Un inmenso gozo, cargado de sentimiento, lujuria y descontrol se apodera de los dos. No hablamos. Sólo disfrutamos. Nuestros gemidos se entremezclan, mientras Dylan me hace suya una y otra vez y yo le hago mío hasta que nuestros cuerpos se tensan al mismo tiempo y, tras un extasiado jadeo, nos dejamos vencer por el placer.

Nos miramos con la respiración agitada. Dylan me retira el pelo de la cara y murmura:

—Me haces perder la razón cuando te deseo.

Sonrío.

Con cariño, me besa los hombros, el cuello, las mejillas, y yo entreabro la boca para recibir un beso lleno de ternura y amor. Lo disfruto, lo saboreo hasta que él se retira de mí y yo me escurro por el capó del coche.
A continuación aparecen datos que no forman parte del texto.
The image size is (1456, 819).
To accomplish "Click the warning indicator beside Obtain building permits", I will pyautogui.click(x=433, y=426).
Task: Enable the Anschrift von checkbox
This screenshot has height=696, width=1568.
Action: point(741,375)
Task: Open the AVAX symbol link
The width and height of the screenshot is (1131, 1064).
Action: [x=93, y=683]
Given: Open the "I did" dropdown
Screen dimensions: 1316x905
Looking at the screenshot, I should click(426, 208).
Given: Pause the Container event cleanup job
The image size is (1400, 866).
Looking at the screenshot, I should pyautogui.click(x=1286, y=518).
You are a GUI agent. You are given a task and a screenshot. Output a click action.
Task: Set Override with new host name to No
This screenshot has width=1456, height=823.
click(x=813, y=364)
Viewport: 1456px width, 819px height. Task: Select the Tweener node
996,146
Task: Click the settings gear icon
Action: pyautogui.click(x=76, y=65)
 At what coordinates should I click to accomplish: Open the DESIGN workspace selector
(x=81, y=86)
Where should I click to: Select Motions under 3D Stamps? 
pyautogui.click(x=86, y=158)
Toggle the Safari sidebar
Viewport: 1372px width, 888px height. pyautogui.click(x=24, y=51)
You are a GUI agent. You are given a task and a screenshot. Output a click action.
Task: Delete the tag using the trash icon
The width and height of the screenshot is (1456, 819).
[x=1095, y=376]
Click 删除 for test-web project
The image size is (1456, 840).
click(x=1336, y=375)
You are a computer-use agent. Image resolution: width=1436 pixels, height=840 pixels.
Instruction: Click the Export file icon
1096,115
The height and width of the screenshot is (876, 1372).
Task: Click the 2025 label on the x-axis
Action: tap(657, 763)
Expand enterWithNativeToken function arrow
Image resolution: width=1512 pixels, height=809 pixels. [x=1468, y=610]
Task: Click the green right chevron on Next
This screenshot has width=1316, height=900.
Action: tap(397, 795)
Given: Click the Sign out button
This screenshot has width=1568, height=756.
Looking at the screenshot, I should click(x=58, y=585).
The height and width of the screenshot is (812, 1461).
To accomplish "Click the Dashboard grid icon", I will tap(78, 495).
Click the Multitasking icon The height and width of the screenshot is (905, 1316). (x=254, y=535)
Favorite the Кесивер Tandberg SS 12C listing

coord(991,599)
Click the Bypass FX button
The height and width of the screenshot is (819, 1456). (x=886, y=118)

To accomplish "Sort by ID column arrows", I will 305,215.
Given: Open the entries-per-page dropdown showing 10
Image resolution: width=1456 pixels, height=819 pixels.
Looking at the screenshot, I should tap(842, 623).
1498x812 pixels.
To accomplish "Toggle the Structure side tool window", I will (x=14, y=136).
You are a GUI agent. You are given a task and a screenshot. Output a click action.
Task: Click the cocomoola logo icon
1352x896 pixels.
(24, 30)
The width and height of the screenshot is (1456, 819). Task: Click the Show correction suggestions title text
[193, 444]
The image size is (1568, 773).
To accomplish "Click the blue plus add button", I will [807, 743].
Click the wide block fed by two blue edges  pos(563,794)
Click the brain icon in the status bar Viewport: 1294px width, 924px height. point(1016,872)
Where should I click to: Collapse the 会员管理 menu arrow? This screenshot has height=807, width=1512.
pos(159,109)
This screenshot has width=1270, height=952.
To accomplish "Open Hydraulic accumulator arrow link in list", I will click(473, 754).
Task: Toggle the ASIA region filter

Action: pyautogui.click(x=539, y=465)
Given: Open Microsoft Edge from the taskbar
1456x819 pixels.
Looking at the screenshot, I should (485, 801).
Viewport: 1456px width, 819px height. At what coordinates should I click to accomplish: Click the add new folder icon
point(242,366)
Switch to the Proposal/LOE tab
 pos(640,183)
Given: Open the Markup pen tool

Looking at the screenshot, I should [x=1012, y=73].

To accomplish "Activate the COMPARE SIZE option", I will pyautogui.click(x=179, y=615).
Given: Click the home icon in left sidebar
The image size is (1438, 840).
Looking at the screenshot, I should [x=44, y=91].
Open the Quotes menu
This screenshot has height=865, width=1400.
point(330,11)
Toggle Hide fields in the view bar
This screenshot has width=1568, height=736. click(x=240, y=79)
Me sujeta y, una vez me pone de pie, me suelta. Abre su coche, saca un paquete de kleenex y nos limpiamos. Cuando me visto y ambos estamos presentables, lo miro divertida y pregunto:

—¿Qué te ha pasado?

Dylan sonríe y, negando con la cabeza, afirma:

—Verte y no poder tocarte es para mí una agonía.

—¿Ahora qué quieres hacer? —le pregunto otra vez sonriente.

—Lo que quiero hacer tiene que posponerse hasta después de la fiesta, cariño —susurra.

—¿Regresamos a la fiesta entonces?

Dylan me besa, asiente y responde:

—No hay más remedio, aunque lo que no sé es cuántas veces te voy a traer aquí.

Regresamos entre risas y nos unimos a la diversión. Es nuestra fiesta de compromiso y tiene que ser inolvidable.